[Stored data entries]
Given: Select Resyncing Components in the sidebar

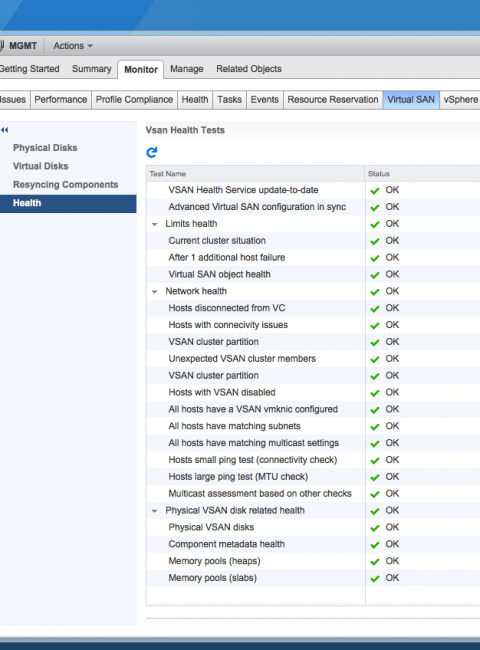Looking at the screenshot, I should tap(65, 184).
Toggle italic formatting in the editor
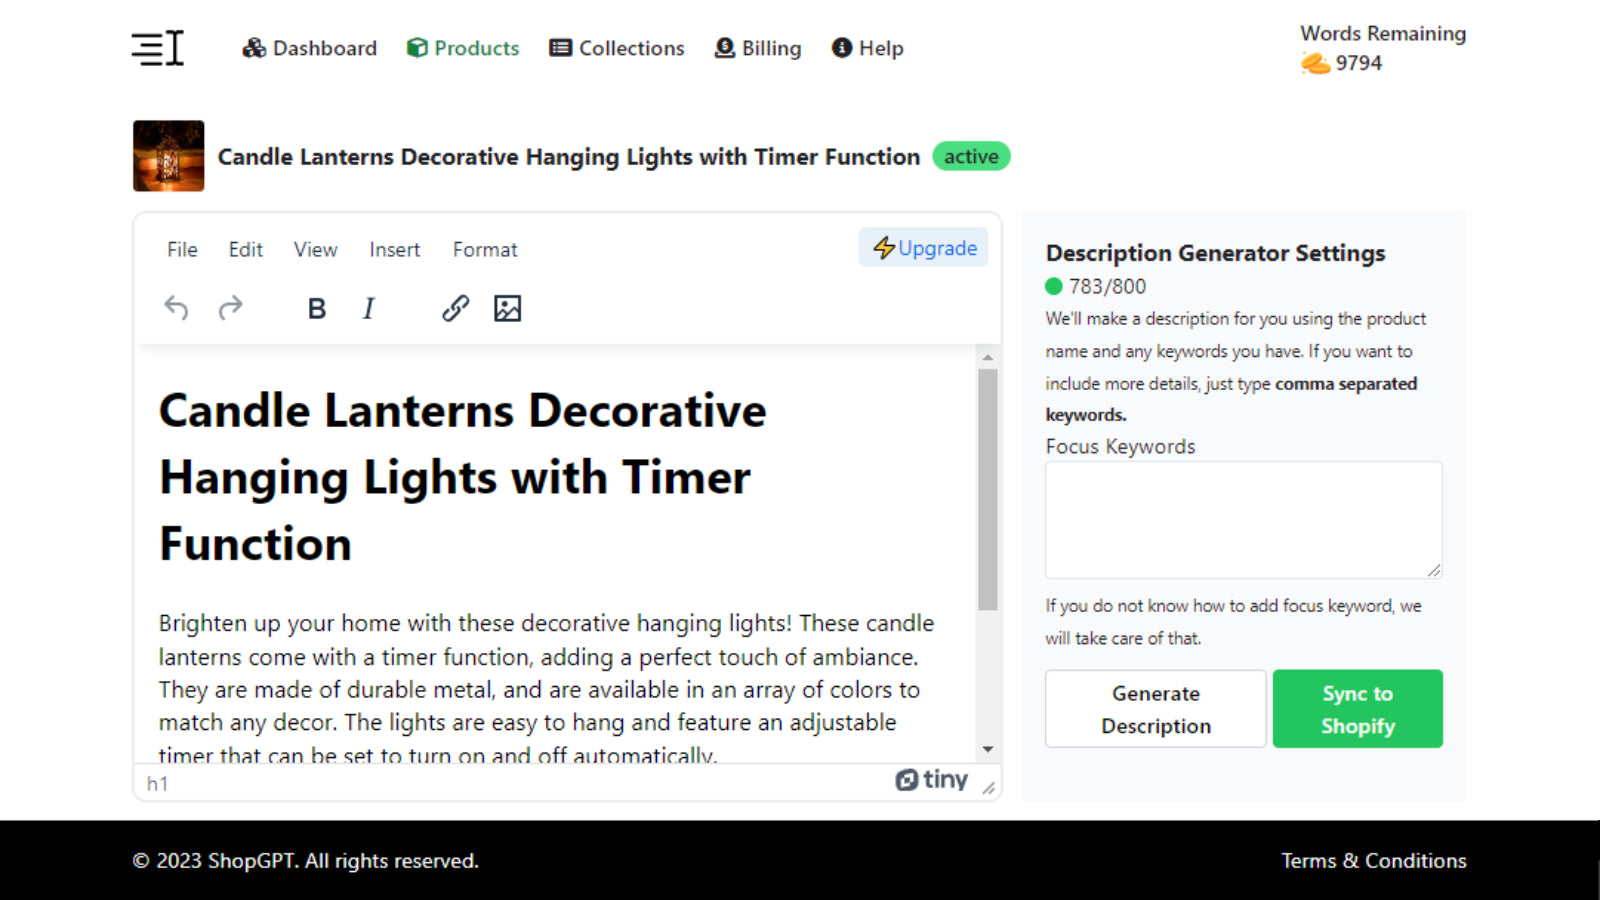Viewport: 1600px width, 900px height. 368,309
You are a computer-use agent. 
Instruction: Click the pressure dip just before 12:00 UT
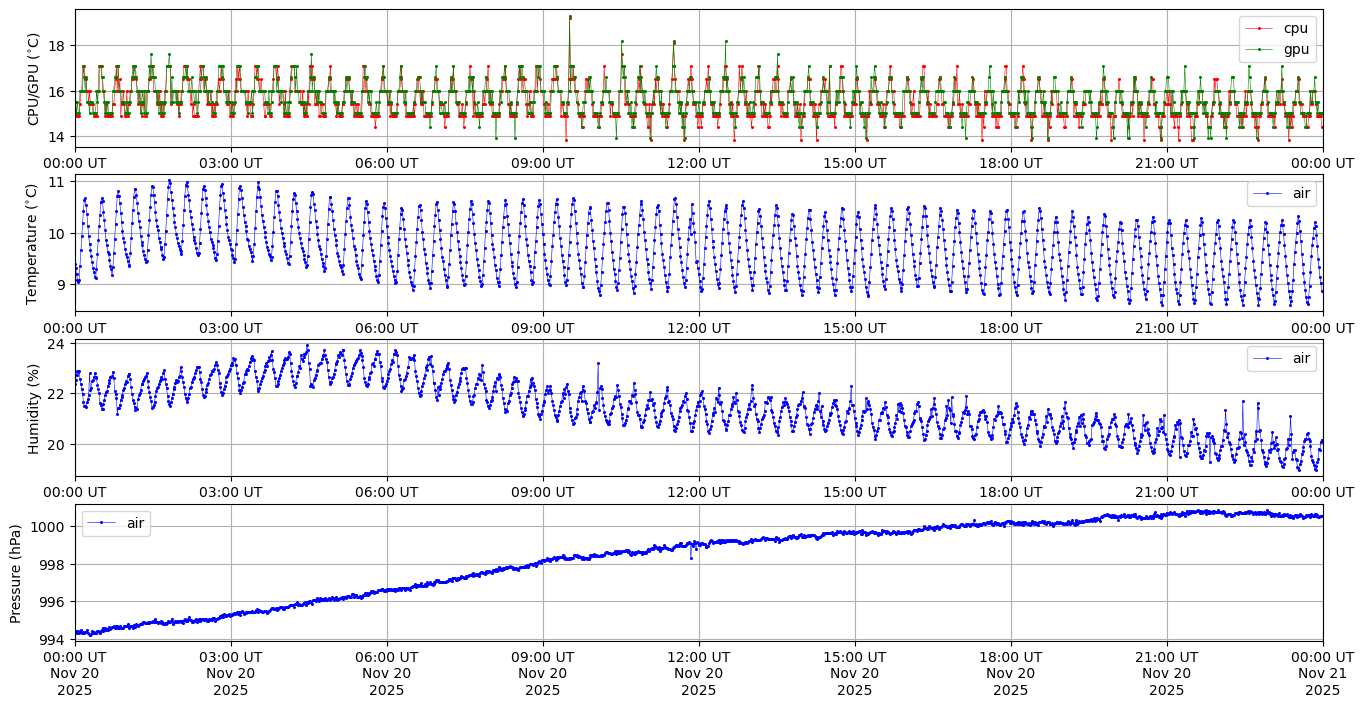click(691, 557)
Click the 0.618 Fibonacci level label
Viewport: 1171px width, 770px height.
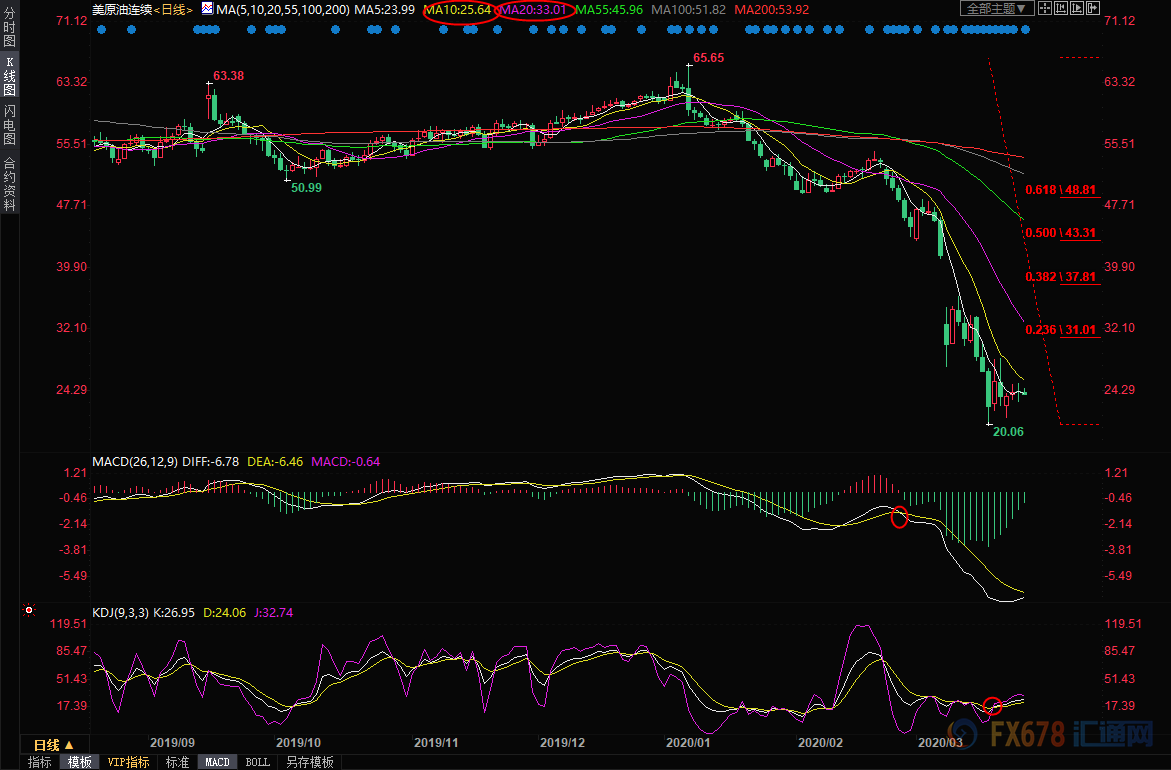click(x=1042, y=189)
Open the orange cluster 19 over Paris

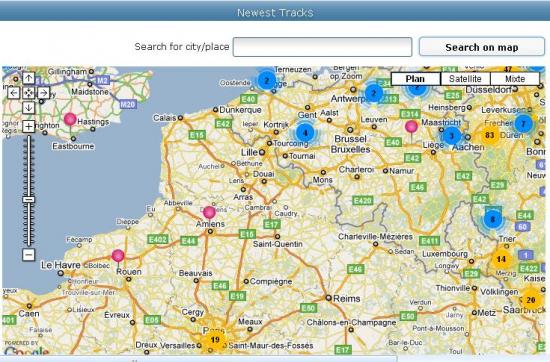(x=215, y=340)
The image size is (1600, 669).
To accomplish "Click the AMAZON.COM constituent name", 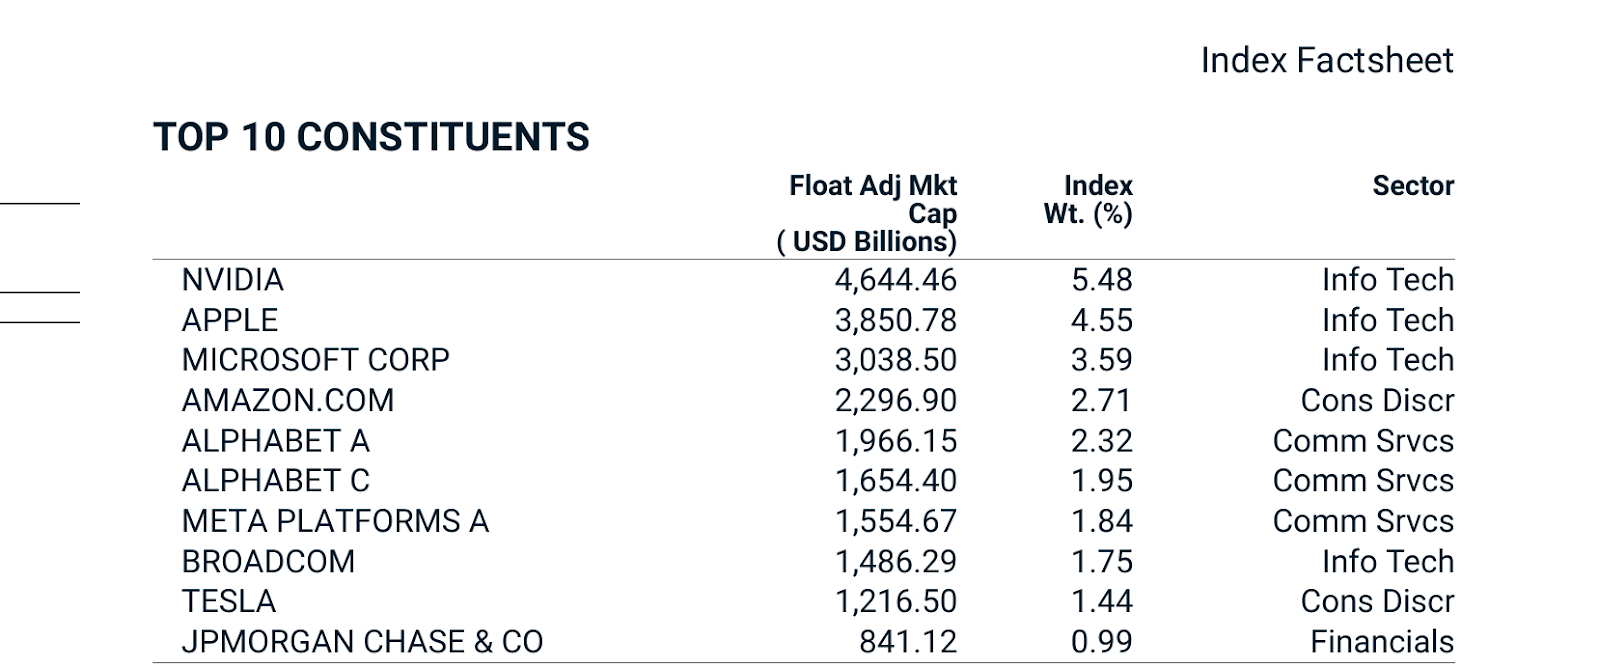I will pos(288,400).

**PROBLEM**
Reproduce exactly the lines of the data above that run from the line with "Toggle italic formatting in the editor" down to the line with "The image size is (1600, 669).", both ends included. Pictures do not belong in the copy.

**EXERCISE OUTPUT**
Toggle italic formatting in the editor
Viewport: 1600px width, 900px height. 368,309
You are a computer-use agent. 
Instruction: Click the pressure dip just before 12:00 UT
click(691, 557)
Click the 0.618 Fibonacci level label
Viewport: 1171px width, 770px height.
click(x=1042, y=189)
Open the orange cluster 19 over Paris

(x=215, y=340)
The image size is (1600, 669).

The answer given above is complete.